Her main fear as she starts teaching is how parents will respond to her. “I’m 23 but some people say I only look 17 or 18. Hopefully my professionalism will carry me through, but I won’t be surprised if there’s a slight look of shock on some parents’ faces when they meet me for the first time.”

LYDIA TOUMAZOU

Lydia Toumazou, 24, graduated last summer from Homerton College, Cambridge, with a PGCE - and as holder of the university’s Charles Fox prize of excellence for all-round achievement. Lydia has a first-class degree in drama and education from Central School of Speech and Drama, and had spent two years working, including teaching dance in the United States and a spell in the learning zone of the Dome.

Unlike most trainee teachers, Lydia began the one-year PGCE course - specialising in lower primary - with a job already secured as education liaison officer for the Big Fish Theatre Company, based in Greenwich. The Government’s pound;6,000 training salary was key to her decision to train as a teacher, she says. “It was the perfect time and opportunity to secure my post through the training and, with the salary the Government offered, it was feasible to do it. I wouldn’t have done it otherwise. I couldn’t have afforded to put myself in debt like that, and it took the stress out of studying. I was able to focus completely on becoming a good teacher rather than thinking ‘oh my God, how am I going to pay the rent?’” One of five children, Lydia’s interest in performing goes back “as long as I can remember”; her mother took her to dance classes from the age of six. Studying GCSE drama at the “very tough” Preston Manor high school in the London borough of Brent sparked the passion she now exhibits for her subject. “I’m interested in taking the artistic approach, channelling PSHE issues for children using music, dance and theatre. We’re looking at things that mainstream teachers find it hard to find time to deal with, and the issues go down a storm with children.”

The training at Homerton was a positive experience, she says. “They are very pro-active in terms of imagination, creativity and positive reinforcement. I’ve definitely been trained and steered in the direction of hope, and what it really means to influence a child’s learning.”

At approximately pound;17,000, Lydia’s salary with the theatre in education company is in line with what she could have expected in school, although grant funding may lead to a pay rise more quickly.

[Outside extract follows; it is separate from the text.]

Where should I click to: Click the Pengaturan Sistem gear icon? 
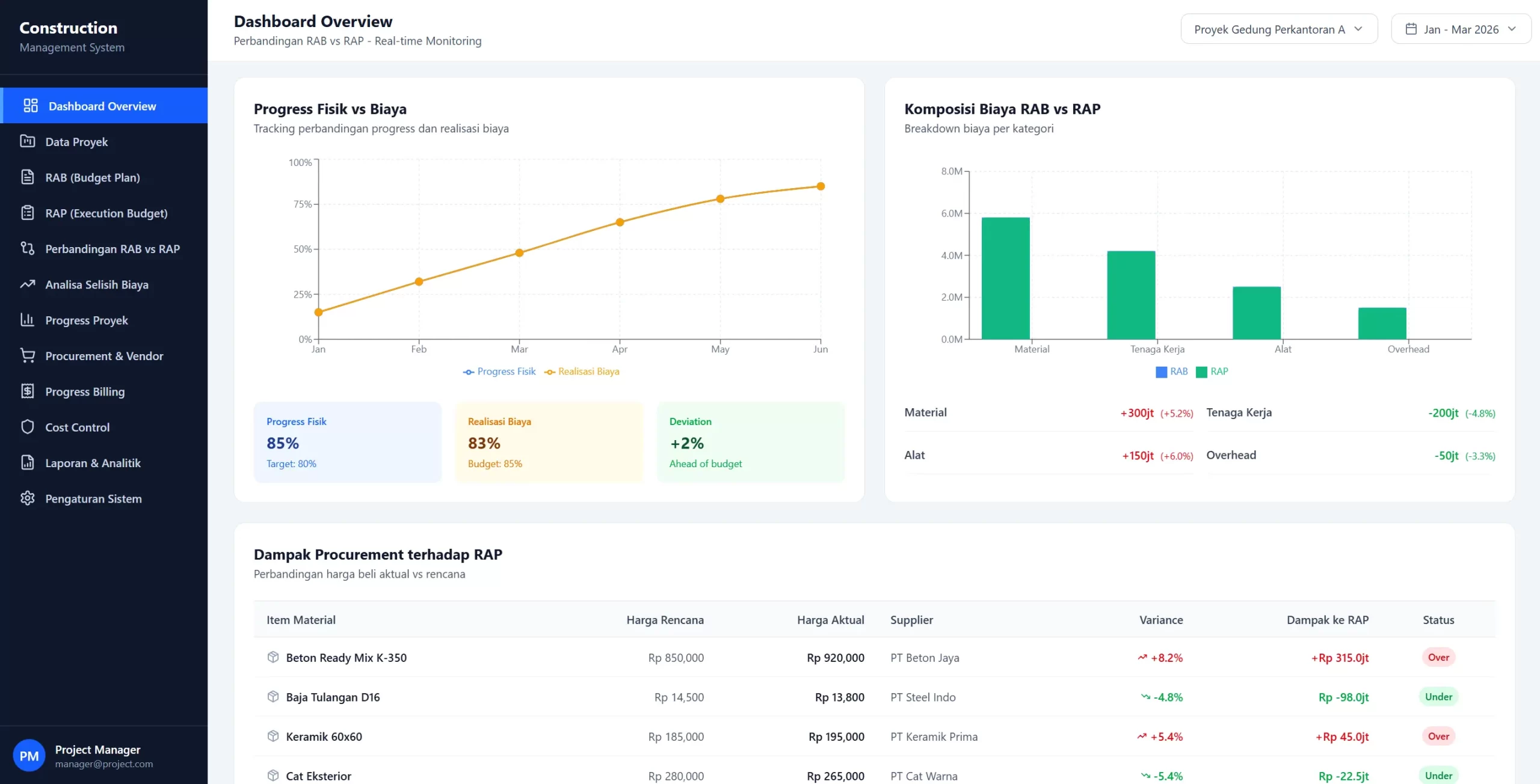click(28, 498)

She is not motivated by money, however. “The gratification doesn’t come in a financial form, and probably never will,” she says. “I think it’s done for the love of children.”

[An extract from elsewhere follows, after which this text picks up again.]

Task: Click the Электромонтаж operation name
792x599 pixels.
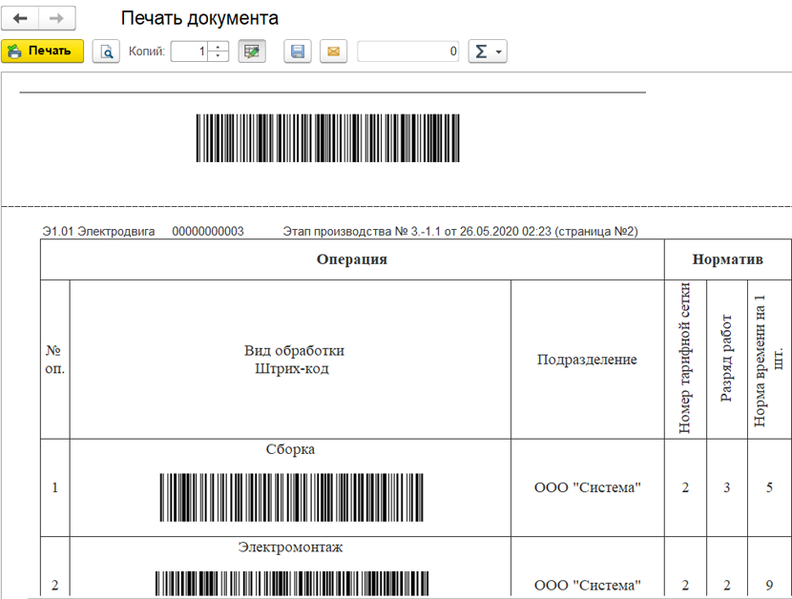Action: [290, 548]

She is hopeful that, despite the battened-down educational climate, she will be able to use the arts with children usefully. “I’ve got lots of dreams. My first is to throw myself heart and soul into the education post, and use the power of the arts in bridging social barriers. I don’t like injustice, and if you’re going to eradicate injustice the best place to start is in the education system.” She hopes one day to start her own theatre in education company.